Lot 33
  • 33

Pierre-Auguste Renoir

Estimate
2,000,000 - 3,000,000 USD
Log in to view results
bidding is closed

Description

  • Pierre-Auguste Renoir
  • L'Algérienne
  • Signed Renoir (lower right)
  • Oil on canvas
  • 25 1/2 by 21¼ in.
  • 65 by 54 cm

Provenance

Ambroise Vollard, Paris

Sam Salz, New York (circa 1950)

Arthur Tooth & Sons, London (circa 1960)

Lord Jersey, Longueville, Jersey (acquired the above circa 1965-1970; and thence by descent to the previous owner)

Exhibited

London, Arts Council, Old Masters from Jersey Collections, no. 34

London, Kleinwort Benson, Hidden Treasures of Jersey, 1972

Literature

Ambroise Vollard, Pierre Auguste Renoir, Tableaux, Pastels & Dessins, Paris,1918, no. 645, illustrated p. 163

Francois Daulte, Pierre Auguste Renoir, Catalogue Raisonné de l'oeuvre peint, Figures, Lausanne, 1971, no. 370, illustrated

Renoir and Algeria (exhibition catalogue), Sterling and Francine Clark Art Institute; Dallas Museum of Art; Institut du Monde Arabe, Paris, 2003-04, illustrated p. 93 (incorrectly catalogued)

Guy-Patrice & Michel Dauberville, Renoir, Catalogue raisonné des tableaux, pastels, dessins et aquarelles, vol.
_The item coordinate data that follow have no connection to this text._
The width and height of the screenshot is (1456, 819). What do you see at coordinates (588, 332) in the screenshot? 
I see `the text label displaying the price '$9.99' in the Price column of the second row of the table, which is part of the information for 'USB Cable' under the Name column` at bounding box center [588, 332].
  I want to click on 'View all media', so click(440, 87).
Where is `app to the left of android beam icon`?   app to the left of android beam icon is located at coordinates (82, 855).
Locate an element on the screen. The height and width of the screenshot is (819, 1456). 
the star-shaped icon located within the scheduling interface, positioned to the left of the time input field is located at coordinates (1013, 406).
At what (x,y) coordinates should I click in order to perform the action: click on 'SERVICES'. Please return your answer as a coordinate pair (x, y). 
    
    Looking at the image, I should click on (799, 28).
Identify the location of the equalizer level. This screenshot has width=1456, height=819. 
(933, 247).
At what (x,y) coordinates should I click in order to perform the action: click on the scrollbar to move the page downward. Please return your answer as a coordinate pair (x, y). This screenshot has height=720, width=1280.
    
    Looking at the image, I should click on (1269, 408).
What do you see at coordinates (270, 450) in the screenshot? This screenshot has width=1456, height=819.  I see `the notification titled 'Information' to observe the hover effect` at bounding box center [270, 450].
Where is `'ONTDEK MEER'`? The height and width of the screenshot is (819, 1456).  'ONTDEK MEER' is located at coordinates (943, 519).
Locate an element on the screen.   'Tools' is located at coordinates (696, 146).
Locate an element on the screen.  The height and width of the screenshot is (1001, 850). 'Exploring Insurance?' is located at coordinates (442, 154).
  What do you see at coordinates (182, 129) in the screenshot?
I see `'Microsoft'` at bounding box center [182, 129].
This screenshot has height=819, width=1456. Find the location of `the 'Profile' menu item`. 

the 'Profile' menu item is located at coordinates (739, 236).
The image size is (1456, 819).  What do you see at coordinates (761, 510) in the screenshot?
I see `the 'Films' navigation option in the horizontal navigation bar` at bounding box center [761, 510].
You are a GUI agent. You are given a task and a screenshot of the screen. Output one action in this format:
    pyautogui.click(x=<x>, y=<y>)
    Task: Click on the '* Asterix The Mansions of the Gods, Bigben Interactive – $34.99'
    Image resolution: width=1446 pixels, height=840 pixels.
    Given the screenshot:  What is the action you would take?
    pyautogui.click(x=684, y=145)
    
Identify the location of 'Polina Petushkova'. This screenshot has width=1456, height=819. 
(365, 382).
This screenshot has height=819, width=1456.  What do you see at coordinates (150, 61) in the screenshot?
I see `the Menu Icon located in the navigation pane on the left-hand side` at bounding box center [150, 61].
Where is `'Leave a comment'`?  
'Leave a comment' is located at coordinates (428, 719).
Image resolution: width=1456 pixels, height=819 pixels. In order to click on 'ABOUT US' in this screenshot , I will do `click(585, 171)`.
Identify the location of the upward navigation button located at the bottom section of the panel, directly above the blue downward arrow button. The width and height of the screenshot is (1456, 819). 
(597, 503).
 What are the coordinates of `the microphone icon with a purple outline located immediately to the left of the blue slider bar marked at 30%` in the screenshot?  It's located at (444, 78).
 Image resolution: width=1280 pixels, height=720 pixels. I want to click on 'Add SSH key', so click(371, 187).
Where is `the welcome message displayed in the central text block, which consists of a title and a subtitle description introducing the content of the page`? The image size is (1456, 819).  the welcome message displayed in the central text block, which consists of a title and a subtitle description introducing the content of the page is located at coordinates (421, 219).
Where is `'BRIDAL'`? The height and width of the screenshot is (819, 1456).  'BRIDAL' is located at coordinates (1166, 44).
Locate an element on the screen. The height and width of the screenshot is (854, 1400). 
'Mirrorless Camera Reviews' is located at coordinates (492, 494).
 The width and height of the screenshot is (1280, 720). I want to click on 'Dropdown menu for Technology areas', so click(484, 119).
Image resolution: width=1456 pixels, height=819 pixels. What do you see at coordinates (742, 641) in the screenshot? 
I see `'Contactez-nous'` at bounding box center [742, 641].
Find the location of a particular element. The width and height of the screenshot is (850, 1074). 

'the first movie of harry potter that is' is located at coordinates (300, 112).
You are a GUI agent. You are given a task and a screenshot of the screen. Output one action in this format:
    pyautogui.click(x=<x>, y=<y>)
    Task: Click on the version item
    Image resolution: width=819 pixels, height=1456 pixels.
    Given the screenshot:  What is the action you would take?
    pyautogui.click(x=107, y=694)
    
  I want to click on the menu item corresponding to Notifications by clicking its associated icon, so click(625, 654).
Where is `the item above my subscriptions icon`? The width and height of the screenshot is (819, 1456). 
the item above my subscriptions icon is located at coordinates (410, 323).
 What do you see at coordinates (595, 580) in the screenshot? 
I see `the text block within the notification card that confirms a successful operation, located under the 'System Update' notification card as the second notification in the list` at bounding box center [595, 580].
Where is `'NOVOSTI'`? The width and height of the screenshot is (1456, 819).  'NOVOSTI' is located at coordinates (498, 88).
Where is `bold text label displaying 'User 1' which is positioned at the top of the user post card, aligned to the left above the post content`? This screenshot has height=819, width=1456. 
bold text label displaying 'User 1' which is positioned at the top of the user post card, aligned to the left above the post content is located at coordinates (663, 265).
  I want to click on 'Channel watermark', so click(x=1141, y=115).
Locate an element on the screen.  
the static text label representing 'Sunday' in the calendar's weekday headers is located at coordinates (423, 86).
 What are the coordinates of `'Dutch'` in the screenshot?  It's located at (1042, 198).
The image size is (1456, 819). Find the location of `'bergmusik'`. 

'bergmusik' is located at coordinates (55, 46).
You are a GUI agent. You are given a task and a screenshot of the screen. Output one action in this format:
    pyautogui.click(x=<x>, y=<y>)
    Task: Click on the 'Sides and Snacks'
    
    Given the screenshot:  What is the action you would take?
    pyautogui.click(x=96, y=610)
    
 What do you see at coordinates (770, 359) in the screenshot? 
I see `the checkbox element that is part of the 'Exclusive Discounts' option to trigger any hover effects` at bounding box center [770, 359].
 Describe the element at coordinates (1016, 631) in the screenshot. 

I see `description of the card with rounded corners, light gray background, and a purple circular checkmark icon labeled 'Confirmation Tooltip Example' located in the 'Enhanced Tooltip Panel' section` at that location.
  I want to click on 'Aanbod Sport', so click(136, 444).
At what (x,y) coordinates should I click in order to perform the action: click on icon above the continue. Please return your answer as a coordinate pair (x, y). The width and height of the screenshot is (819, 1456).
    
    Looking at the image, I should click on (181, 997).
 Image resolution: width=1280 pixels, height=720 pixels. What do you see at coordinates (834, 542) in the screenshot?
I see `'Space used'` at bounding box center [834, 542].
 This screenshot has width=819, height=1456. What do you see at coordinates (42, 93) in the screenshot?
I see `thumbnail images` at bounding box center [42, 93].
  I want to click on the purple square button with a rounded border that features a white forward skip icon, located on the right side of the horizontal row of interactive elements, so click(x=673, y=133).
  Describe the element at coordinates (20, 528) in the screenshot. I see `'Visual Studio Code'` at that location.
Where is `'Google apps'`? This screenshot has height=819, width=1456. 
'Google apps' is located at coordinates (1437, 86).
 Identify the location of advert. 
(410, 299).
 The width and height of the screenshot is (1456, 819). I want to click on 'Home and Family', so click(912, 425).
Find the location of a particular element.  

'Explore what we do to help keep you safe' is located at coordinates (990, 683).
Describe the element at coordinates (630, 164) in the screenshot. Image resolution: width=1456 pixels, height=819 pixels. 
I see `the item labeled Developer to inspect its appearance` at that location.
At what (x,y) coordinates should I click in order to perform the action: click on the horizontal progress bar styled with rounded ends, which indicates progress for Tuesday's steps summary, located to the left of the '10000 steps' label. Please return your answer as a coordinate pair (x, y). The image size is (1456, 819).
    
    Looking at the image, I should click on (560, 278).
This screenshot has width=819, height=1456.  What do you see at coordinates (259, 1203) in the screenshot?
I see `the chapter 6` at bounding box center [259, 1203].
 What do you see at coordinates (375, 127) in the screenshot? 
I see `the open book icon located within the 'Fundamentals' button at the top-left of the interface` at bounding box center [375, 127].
I, Paris, 2007, no. 384, illustrated p. 410

Catalogue Note

The mystique of North Africa captured the imagination of the most daring painters of the 19th century.  The subject that was most sought out by these artists were depictions of women, who, for reasons of modesty and inaccessibility, were rarely available to pose.  Renoir encountered this very challenge on his first trip to Algeria in 1881, when he painted the present work.  "Here I am more or less installed in Algiers and in negotiations with some Arabs to find models," the artist wrote to Durand-Ruel.  "I have also seen some pretty women.  But I'll tell you later if I have succeeded.  I still need a few days before getting down to work.  I'm making use of it by searching [for sitters], and as soon as I'm in form I want to do as many figures as possible and send back, if I can, some unusual things" (quoted in R. Benjamin, Renoir and Algeria (exhibition catalogue) op. cit., p. 81). 

The allure of Renoir's elusive subject is captured in this splendidly colorful depiction from 1881, which depicts the model in full view.  Although Renoir had focused on the theme of the Odalisque in the 1870s, he had only conceived of those compositions in his studio, having no access to the authentic experience.  Now, having seen many Mugrahbi women while wandering the streets of the port city, his vision of the women of Algiers was much more true to life.  The figure here, as in his other Algerian portraits of this time, needs none of the accoutrements of the harem to call attention to her exoticism.

The model who posed for the present work is believed to be the same as the woman in a portrait formerly in the collection of the Solomon R. Guggenheim Museum.   Roger Benjamin points out the notable European traits of the model, including her 'spit-curl', mantilla and black chemise, and suggests that she may very well have been someone of Spanish descent from the working class quarters of la Marine and Bab el-Oued.  In fact, because Renoir had difficulty finding women who would agree to model for him, he may have even confabulated some of these women, basing them on sketches from his notebook and later rendering them in oil versions when he returned to his studio in Paris. 

Describing Renoir's possible progress on another portrait of an Algerian woman from 1881, Benjamin writes: "Although it is usually assumed Renoir's adolescent sitter was an Algerian person, this is impossible to establish firmly.  If the sitter was neither French nor pied-noir (Algerian-born French), she may have been from the Jewish community or even of Berber or Arab background without Renoir having managed to characterize her exactly as such.  Instead, he assimilates her to the peaches-and-cream complexion and chubby physiognomy he used for Parisian girls, simply darkening her eyebrowns and hair a little" (ibid., p. 84).